By Jennifer Earl | Fox News
For the past 20 years, veteran Manuel Griffin has sold memorial poppies outside a Walmart in Dickson City, Pa., during the month of May to raise money and awareness for the Veterans of Foreign Wars (VFW).
Rain or shine, Griffin's wife, Maryann, says he always shows up.
But this year, during inclement weather, Maryann says the store told the 69-year-old veteran he couldn't sell the "buddy poppies," created by disabled or needy vets in VA hospitals across the U.S., under the covered area.
"As it was pouring rain, he was told he couldn’t stay at the protected area and that he would have to go out in the rain and 15 feet away from the building as per the store manager," Maryann explained in a Facebook post on Friday.
She shared a photo of the vet, donning a military uniform, sitting outside in the rain with his hands folded. The picture was shared by more than 6,300 people as of Monday evening.
"Way to go WALMART....commendable way to treat our veterans who fought for your freedom.....Disgrace," Maryann continued in the now-unavailable post, adding that the photo was sent to her by a passerby who "obviously felt the same."
Hundreds of people commented on the photo — with dozens calling the move a "disgrace" and suggesting residents in the area should boycott the location.
"Regardless of what he was selling or for whom, they had regularly allowed him to do so. Basic human kindness should have stepped in here. Thanks for his service, both in the past and in the present!" one Facebook user wrote.
"All American stores and restaurants are getting ridiculous with their policies. People grow up these could be our fathers, mothers, sisters, brothers or grandparents that fought in the wars. They could be related to anyone of us and we allow our fellow man to degrade them like this. I'm getting more ashamed of you all," another added.
"This is a kick in the face to someone whom puts their life on the line so Walmart can resort to disgraceful acts to our military! I encourage everyone to boycott Walmart," one man echoed.
Griffin declined to comment when asked by WNEP to address the situation. His friend, David Ragan, said that's just the type of guy he is — he wants the focus to remain on veterans, not himself.
“He is going to do what he has to do for his VFW, and he wants to make sure he is representing them the same way we did when we wore the uniform,” Ragan told WNEP.

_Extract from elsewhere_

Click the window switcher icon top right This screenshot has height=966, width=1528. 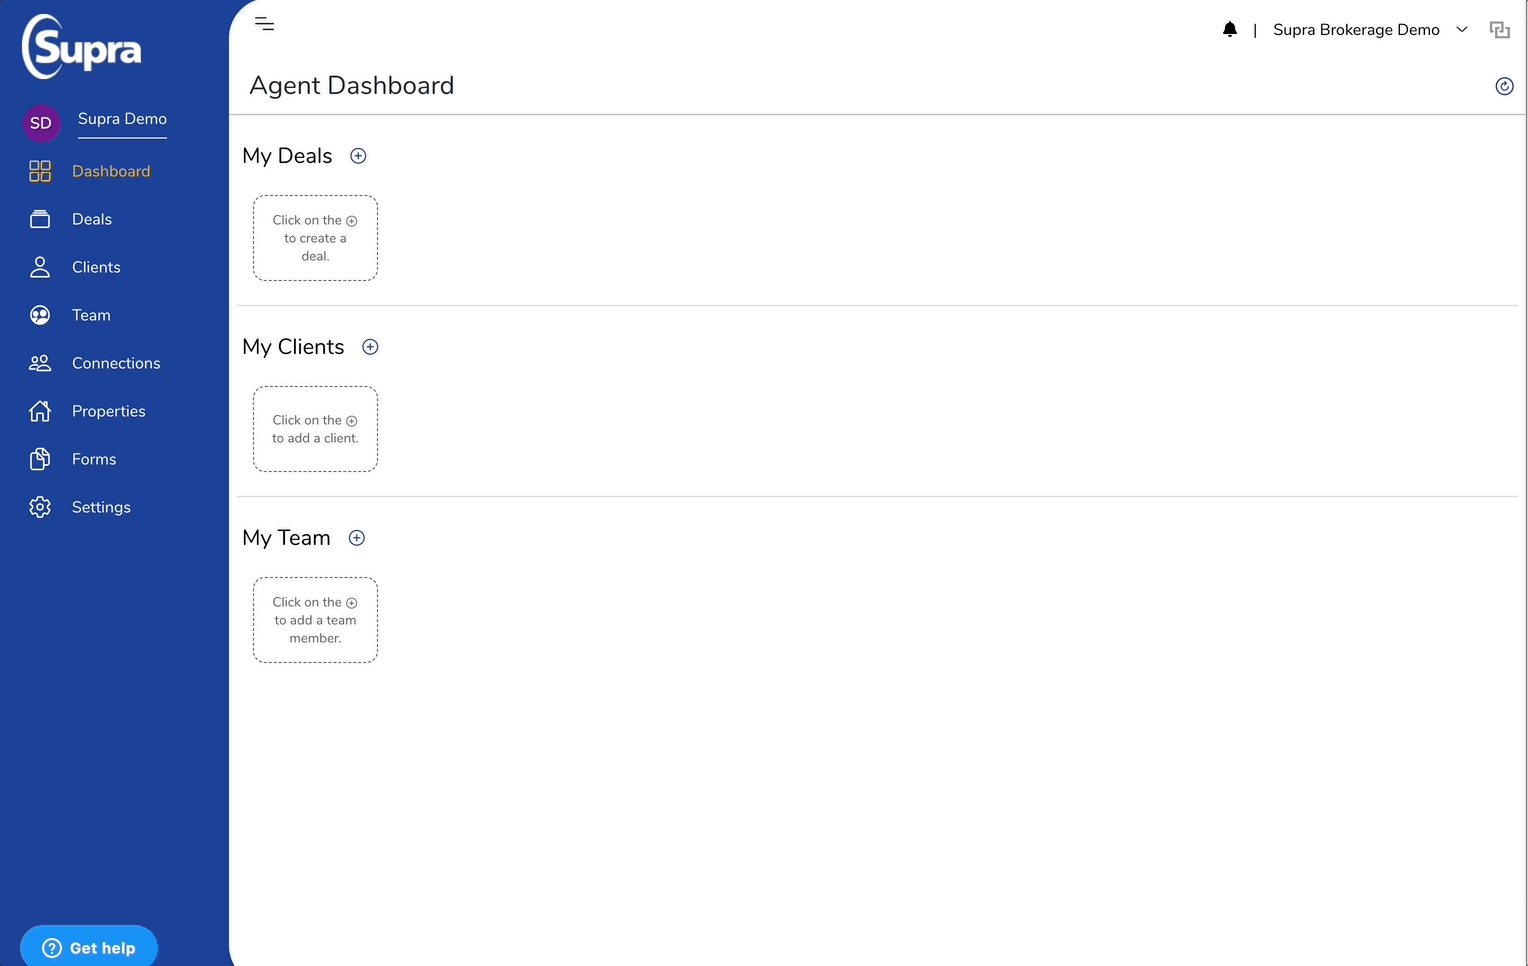point(1499,29)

The store manager told the news station he was just following a store policy that was implemented about two years ago. However, the manager did agree to provide canopies in the event of bad weather for veterans and others raising money for various causes in the future. He later brought out a cover for Griffin.
Maryann said her husband wasn't discouraged by a little rain. He was back at his post the following morning, ready for his four-hour shift.
"Thank you for the overwhelming support to our veterans and the disrespect shown at a local Walmart," Maryann wrote on Saturday. "Thank you again for your wonderful response and support!"
The VFW explains on its website that the "Buddy Poppy program provides compensation to the veterans who assemble the poppies, provides financial assistance in maintaining state and national veterans' rehabilitation and service programs and partially supports the VFW National Home For Children."